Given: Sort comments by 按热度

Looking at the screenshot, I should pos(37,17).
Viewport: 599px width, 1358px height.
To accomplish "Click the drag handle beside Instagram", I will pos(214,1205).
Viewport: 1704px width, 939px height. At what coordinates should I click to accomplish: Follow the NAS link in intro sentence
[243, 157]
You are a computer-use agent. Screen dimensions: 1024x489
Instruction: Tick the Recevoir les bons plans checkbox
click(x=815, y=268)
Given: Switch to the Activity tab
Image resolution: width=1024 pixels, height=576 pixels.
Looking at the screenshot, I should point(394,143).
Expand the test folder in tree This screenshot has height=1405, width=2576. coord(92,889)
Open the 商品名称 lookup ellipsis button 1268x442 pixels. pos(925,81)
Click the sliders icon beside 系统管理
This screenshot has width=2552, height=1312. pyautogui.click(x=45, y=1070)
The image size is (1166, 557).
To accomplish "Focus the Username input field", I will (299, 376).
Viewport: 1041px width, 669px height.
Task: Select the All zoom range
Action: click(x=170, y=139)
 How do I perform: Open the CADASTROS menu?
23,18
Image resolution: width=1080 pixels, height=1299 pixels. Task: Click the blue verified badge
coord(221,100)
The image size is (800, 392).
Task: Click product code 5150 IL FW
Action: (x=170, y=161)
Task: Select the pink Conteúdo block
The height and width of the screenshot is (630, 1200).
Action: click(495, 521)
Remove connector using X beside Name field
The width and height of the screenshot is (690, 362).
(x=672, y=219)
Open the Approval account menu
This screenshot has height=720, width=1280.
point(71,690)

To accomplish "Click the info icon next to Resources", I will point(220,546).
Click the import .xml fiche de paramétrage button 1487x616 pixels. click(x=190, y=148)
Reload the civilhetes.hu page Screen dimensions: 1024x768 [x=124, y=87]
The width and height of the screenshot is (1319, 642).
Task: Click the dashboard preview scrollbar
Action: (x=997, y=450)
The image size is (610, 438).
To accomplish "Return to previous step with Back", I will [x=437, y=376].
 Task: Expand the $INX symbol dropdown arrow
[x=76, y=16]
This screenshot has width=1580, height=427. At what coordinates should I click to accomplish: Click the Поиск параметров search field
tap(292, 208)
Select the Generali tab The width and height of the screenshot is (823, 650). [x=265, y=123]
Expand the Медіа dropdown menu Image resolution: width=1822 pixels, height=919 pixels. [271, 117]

* * *

Aim: Render every line of the records above as a Markdown table with the columns Row and Line, numbering the rows in order and omitting blank lines.

Task result:
| Row | Line |
|---|---|
| 1 | Given: Sort comments by 按热度 |
| 2 | Looking at the screenshot, I should pos(37,17). |
| 3 | Viewport: 599px width, 1358px height. |
| 4 | To accomplish "Click the drag handle beside Instagram", I will pos(214,1205). |
| 5 | Viewport: 1704px width, 939px height. At what coordinates should I click to accomplish: Follow the NAS link in intro sentence |
| 6 | [243, 157] |
| 7 | You are a computer-use agent. Screen dimensions: 1024x489 |
| 8 | Instruction: Tick the Recevoir les bons plans checkbox |
| 9 | click(x=815, y=268) |
| 10 | Given: Switch to the Activity tab |
| 11 | Image resolution: width=1024 pixels, height=576 pixels. |
| 12 | Looking at the screenshot, I should point(394,143). |
| 13 | Expand the test folder in tree This screenshot has height=1405, width=2576. coord(92,889) |
| 14 | Open the 商品名称 lookup ellipsis button 1268x442 pixels. pos(925,81) |
| 15 | Click the sliders icon beside 系统管理 |
| 16 | This screenshot has width=2552, height=1312. pyautogui.click(x=45, y=1070) |
| 17 | The image size is (1166, 557). |
| 18 | To accomplish "Focus the Username input field", I will (299, 376). |
| 19 | Viewport: 1041px width, 669px height. |
| 20 | Task: Select the All zoom range |
| 21 | Action: click(x=170, y=139) |
| 22 |  How do I perform: Open the CADASTROS menu? |
| 23 | 23,18 |
| 24 | Image resolution: width=1080 pixels, height=1299 pixels. Task: Click the blue verified badge |
| 25 | coord(221,100) |
| 26 | The image size is (800, 392). |
| 27 | Task: Click product code 5150 IL FW |
| 28 | Action: (x=170, y=161) |
| 29 | Task: Select the pink Conteúdo block |
| 30 | The height and width of the screenshot is (630, 1200). |
| 31 | Action: click(495, 521) |
| 32 | Remove connector using X beside Name field |
| 33 | The width and height of the screenshot is (690, 362). |
| 34 | (x=672, y=219) |
| 35 | Open the Approval account menu |
| 36 | This screenshot has height=720, width=1280. |
| 37 | point(71,690) |
| 38 | To accomplish "Click the info icon next to Resources", I will point(220,546). |
| 39 | Click the import .xml fiche de paramétrage button 1487x616 pixels. click(x=190, y=148) |
| 40 | Reload the civilhetes.hu page Screen dimensions: 1024x768 [x=124, y=87] |
| 41 | The width and height of the screenshot is (1319, 642). |
| 42 | Task: Click the dashboard preview scrollbar |
| 43 | Action: (x=997, y=450) |
| 44 | The image size is (610, 438). |
| 45 | To accomplish "Return to previous step with Back", I will [x=437, y=376]. |
| 46 |  Task: Expand the $INX symbol dropdown arrow |
| 47 | [x=76, y=16] |
| 48 | This screenshot has width=1580, height=427. At what coordinates should I click to accomplish: Click the Поиск параметров search field |
| 49 | tap(292, 208) |
| 50 | Select the Generali tab The width and height of the screenshot is (823, 650). [x=265, y=123] |
| 51 | Expand the Медіа dropdown menu Image resolution: width=1822 pixels, height=919 pixels. [271, 117] |